---------- Given entries ----------

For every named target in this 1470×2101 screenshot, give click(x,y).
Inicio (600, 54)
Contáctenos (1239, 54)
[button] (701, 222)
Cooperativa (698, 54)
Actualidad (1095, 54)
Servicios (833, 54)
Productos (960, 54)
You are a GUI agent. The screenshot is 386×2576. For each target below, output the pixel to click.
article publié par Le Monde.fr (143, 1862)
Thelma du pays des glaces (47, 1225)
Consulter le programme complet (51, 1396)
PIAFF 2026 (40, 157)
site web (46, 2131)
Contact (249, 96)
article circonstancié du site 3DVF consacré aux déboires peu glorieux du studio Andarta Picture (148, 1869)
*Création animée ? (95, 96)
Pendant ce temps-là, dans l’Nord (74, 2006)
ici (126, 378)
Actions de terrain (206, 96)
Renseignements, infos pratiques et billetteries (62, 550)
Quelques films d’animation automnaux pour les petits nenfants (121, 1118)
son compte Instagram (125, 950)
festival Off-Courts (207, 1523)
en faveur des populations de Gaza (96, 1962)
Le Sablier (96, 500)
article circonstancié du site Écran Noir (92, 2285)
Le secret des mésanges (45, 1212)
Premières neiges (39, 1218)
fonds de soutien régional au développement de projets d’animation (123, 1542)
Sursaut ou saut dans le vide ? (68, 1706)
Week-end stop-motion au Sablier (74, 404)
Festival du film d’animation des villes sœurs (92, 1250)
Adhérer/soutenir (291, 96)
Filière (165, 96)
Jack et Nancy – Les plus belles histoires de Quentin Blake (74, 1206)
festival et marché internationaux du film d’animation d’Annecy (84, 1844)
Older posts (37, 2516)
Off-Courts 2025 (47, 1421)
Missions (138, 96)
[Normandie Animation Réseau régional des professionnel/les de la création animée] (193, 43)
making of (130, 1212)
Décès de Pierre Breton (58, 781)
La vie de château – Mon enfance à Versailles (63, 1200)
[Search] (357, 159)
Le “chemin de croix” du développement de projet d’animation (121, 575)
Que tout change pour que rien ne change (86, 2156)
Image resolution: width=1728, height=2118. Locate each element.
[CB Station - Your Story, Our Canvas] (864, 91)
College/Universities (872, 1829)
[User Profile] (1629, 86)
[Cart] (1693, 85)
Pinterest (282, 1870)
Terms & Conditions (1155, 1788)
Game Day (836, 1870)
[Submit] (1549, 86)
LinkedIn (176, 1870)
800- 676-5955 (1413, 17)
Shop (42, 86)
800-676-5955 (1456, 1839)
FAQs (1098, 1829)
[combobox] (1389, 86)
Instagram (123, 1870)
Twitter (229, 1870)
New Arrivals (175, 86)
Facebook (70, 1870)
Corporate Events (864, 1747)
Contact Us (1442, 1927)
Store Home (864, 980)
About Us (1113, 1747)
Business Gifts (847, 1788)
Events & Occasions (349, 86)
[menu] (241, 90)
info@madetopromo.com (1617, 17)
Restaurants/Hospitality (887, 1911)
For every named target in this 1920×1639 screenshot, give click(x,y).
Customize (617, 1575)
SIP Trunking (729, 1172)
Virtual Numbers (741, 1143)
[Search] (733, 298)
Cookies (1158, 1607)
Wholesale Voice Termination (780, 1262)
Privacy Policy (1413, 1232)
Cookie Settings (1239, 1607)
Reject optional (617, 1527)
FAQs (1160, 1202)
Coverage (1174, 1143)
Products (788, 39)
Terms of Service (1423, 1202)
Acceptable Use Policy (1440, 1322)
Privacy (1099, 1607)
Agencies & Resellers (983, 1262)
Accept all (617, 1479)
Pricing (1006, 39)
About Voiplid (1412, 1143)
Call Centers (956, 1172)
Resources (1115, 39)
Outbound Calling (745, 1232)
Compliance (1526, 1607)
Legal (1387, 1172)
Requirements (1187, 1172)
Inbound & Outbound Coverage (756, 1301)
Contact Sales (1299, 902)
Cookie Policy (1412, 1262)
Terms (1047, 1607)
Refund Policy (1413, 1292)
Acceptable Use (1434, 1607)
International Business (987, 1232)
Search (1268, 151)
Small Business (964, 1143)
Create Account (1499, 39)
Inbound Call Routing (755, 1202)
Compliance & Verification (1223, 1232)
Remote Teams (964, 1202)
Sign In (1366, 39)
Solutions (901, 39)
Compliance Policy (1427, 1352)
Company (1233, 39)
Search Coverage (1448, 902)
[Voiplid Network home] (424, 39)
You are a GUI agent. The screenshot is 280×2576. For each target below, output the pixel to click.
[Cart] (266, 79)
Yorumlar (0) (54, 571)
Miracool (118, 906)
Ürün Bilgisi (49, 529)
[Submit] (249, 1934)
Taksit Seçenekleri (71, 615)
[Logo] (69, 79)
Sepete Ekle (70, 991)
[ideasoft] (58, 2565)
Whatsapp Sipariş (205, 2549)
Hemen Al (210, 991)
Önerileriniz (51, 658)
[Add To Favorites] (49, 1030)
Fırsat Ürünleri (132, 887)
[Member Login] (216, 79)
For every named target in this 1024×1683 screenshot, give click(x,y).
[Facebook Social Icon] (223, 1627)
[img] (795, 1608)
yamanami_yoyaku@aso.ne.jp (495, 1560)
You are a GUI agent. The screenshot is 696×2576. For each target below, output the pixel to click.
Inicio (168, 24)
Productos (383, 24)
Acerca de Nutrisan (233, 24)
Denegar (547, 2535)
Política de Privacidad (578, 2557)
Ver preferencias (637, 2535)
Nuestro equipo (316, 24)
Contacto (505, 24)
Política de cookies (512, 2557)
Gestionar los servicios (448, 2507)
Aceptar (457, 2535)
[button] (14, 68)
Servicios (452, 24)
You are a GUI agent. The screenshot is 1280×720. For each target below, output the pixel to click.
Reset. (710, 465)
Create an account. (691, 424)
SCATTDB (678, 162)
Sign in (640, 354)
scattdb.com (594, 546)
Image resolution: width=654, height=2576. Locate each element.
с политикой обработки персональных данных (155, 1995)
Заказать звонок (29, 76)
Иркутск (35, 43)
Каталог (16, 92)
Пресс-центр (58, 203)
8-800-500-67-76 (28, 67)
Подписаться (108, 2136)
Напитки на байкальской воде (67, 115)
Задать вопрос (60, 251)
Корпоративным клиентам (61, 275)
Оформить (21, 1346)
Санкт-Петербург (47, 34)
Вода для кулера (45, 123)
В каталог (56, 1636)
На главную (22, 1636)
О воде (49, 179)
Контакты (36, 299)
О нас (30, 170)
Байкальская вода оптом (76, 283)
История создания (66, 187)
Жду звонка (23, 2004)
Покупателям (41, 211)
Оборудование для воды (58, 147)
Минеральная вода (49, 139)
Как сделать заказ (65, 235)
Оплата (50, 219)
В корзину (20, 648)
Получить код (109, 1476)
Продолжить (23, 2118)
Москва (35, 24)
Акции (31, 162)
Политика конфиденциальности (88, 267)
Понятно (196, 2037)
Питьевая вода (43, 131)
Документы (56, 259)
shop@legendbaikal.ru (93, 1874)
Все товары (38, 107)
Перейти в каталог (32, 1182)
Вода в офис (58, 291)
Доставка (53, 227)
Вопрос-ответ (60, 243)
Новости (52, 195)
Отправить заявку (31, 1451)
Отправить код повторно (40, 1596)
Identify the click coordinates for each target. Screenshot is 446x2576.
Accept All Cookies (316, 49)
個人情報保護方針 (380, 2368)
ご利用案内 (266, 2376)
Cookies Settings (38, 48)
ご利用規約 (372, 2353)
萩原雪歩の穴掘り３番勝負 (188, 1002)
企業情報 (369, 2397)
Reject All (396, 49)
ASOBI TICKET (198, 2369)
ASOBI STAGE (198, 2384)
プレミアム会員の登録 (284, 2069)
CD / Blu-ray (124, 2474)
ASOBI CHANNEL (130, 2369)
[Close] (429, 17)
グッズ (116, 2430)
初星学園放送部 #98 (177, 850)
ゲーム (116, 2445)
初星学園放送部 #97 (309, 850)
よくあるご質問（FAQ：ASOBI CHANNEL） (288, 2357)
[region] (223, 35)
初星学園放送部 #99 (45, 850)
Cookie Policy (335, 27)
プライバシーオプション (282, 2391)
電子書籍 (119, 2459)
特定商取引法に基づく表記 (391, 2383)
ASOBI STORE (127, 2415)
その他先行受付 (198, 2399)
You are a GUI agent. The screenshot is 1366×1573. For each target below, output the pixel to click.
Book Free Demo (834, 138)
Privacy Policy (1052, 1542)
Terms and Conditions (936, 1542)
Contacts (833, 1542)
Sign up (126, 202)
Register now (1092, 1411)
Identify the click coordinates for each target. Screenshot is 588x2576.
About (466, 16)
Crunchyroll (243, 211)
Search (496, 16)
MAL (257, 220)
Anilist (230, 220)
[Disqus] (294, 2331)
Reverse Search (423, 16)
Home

----------

## Work request
Output exactly one stretch of the listing: from the line containing "Miracool (118, 906)" through the line containing "Gestionar los servicios (448, 2507)", both end lines included.

## Written reply
Miracool (118, 906)
Ürün Bilgisi (49, 529)
[Submit] (249, 1934)
Taksit Seçenekleri (71, 615)
[Logo] (69, 79)
Sepete Ekle (70, 991)
[ideasoft] (58, 2565)
Whatsapp Sipariş (205, 2549)
Hemen Al (210, 991)
Önerileriniz (51, 658)
[Add To Favorites] (49, 1030)
Fırsat Ürünleri (132, 887)
[Member Login] (216, 79)
For every named target in this 1024×1683 screenshot, give click(x,y).
[Facebook Social Icon] (223, 1627)
[img] (795, 1608)
yamanami_yoyaku@aso.ne.jp (495, 1560)
You are a GUI agent. The screenshot is 696×2576. For each target below, output the pixel to click.
Inicio (168, 24)
Productos (383, 24)
Acerca de Nutrisan (233, 24)
Denegar (547, 2535)
Política de Privacidad (578, 2557)
Ver preferencias (637, 2535)
Nuestro equipo (316, 24)
Contacto (505, 24)
Política de cookies (512, 2557)
Gestionar los servicios (448, 2507)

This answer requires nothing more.